In the next step, we segment the 20 hours ECG into individual heartbeats using traditional signal processing techniques. We achieve that by convolving the ECG stream with the second derivative of a Gaussian distribution, also known as Ricker wavelet, in order to isolate the corresponding frequency band of the initial peak in a prototypical heartbeat. Both the sampling of the wavelet as well as the FFT-based convolution are facilitated using CuPy, a CUDA-accelerated library for dense linear algebra and array operations. As a direct result, the RAPIDS cuDF dataframe storing the ECG data has to be converted to a CuPy array using DLPack as a zero-copy mechanism.

The feature response (result) of the convolution measures the presence of a fixed frequency content for each position in the stream. Note that we have chosen the wavelet in a way so that local maxima correspond to the initial peak of a heartbeat.

### Step 3: Local maxima detection

In the next step, we map these extremal points to a binary gate using a 1D variant of non-maximum suppression (NMS). NMS determines for every position in the stream if the corresponding value is the maximum in a predefined window (neighborhood). A CUDA implementation of this embarrassingly parallel problem is straightforward. In our example, we use the just-in-time compiler Numba to allow for seamless Python integration. Both Numba and Cupy implement the CUDA array interface as a zero-copy mechanism and thus the explicit cast from CuPy arrays to Numba device arrays can be fully avoided.

The length of each heartbeat is determined by computing the adjacent difference (finite step derivative) of the gate positions. We facilitate this by filtering the index domain with the predicate gate==1 followed by a call to cupy.diff(). The resulting histogram depicts the length distribution.

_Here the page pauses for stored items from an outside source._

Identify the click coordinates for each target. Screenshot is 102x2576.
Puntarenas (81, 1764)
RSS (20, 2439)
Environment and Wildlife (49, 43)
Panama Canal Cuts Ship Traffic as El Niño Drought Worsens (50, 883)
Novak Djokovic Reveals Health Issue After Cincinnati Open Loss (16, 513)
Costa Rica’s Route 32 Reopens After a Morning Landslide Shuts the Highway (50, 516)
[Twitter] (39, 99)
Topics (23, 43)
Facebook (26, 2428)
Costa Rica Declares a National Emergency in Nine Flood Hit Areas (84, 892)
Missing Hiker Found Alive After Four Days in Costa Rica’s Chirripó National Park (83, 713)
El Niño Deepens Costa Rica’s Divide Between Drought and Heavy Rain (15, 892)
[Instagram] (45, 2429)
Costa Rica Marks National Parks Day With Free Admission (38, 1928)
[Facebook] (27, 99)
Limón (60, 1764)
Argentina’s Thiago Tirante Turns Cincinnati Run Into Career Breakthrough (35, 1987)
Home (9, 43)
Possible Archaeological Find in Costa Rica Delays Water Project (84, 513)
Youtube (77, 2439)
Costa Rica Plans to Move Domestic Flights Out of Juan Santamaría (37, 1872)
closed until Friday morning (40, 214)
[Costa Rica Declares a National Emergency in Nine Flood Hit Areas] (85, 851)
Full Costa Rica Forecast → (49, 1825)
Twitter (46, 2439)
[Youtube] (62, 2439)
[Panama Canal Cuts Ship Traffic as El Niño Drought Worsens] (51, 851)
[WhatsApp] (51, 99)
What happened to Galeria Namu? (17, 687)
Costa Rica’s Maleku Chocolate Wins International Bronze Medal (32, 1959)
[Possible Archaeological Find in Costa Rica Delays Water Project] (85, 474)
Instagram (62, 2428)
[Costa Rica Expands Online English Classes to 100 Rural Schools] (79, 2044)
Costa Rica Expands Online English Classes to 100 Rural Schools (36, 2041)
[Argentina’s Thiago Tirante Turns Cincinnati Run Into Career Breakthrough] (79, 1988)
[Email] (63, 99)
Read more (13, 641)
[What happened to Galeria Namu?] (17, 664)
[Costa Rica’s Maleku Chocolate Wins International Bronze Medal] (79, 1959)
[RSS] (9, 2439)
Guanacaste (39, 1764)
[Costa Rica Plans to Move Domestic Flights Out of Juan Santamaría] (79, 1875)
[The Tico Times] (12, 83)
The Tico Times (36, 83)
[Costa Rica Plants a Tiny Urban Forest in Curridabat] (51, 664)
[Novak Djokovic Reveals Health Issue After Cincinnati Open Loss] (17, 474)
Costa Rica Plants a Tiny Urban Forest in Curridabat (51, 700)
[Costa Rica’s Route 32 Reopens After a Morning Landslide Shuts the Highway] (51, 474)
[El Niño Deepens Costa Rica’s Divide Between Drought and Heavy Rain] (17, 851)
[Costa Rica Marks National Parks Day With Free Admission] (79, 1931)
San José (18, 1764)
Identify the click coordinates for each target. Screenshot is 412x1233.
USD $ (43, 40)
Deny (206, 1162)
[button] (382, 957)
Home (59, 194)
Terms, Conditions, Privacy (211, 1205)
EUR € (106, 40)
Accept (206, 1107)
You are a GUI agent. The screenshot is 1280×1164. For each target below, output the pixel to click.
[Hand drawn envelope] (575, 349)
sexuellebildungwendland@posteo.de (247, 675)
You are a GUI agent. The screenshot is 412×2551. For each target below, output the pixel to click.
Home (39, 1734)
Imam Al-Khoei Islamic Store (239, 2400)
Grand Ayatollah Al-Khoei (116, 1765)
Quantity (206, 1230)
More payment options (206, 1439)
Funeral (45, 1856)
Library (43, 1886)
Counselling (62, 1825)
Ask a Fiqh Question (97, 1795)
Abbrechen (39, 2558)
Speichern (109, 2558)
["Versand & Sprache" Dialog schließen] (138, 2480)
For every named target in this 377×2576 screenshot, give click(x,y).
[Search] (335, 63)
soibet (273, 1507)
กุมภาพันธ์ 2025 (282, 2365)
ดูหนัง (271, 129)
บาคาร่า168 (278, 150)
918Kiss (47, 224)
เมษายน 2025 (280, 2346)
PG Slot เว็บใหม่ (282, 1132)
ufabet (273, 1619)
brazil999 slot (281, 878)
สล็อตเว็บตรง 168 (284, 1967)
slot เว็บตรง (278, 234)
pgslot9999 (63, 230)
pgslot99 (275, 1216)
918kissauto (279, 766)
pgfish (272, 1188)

### Step 4: Candidate pruning and embedding

We intend to train a (convolutional) Variational Autoencoder (VAE) on the set of heartbeats using a fixed-length input matrix. The embedding of heartbeats in a vector of zeros can be realized with a CUDA kernel. Here, we again use Numba for both candidate pruning and embedding.

### Step 5: Outliers detection

In this step, we train the VAE model on 75% of the data. DLPack is used again as the zero-copy mechanism to map the CuPy data matrix to a PyTorch tensor.

### Step 6: Results visualization

In a final step, we visualize the latent space of the remaining 25% of the data.

## Conclusion

A key takeaway from this and the preceding blog posts is that interoperability is crucial for the design of efficient data pipelines. Copy-and-converting data between different frameworks is an expensive and incredibly time-consuming task that adds zero value to data science pipelines. Data science workloads are becoming increasingly complex, and the interaction between multiple software libraries is common practice. DLPack and the CUDA Array Interface are the de facto data format standards that guarantee zero-copy data exchange among GPU-based frameworks.

Support for external memory managers is a nice-to-have feature to consider when appraising which software libraries your pipeline will use. For instance, if your task requires both DataFrame and array data manipulation, a great choice of libraries is RAPIDS cuDF + CuPy. They both benefit from GPU acceleration, support DLPack to exchange data with zero-copy, and share the same memory manager, RMM. Alternatively, RAPIDS cuDF + JAX would also be an excellent option. Nevertheless, the latter combination might require extra development efforts to leverage memory usage because of JAX’s lack of support for external memory allocators.

Data loading and data transfer bottlenecks are frequent when dealing with large datasets. NVIDIA GPUDirect technology comes to the rescue, supporting moving data into or out of the GPU memory without burdening the CPU and reducing to one the number of data copies needed when transferring data between GPUs on different nodes.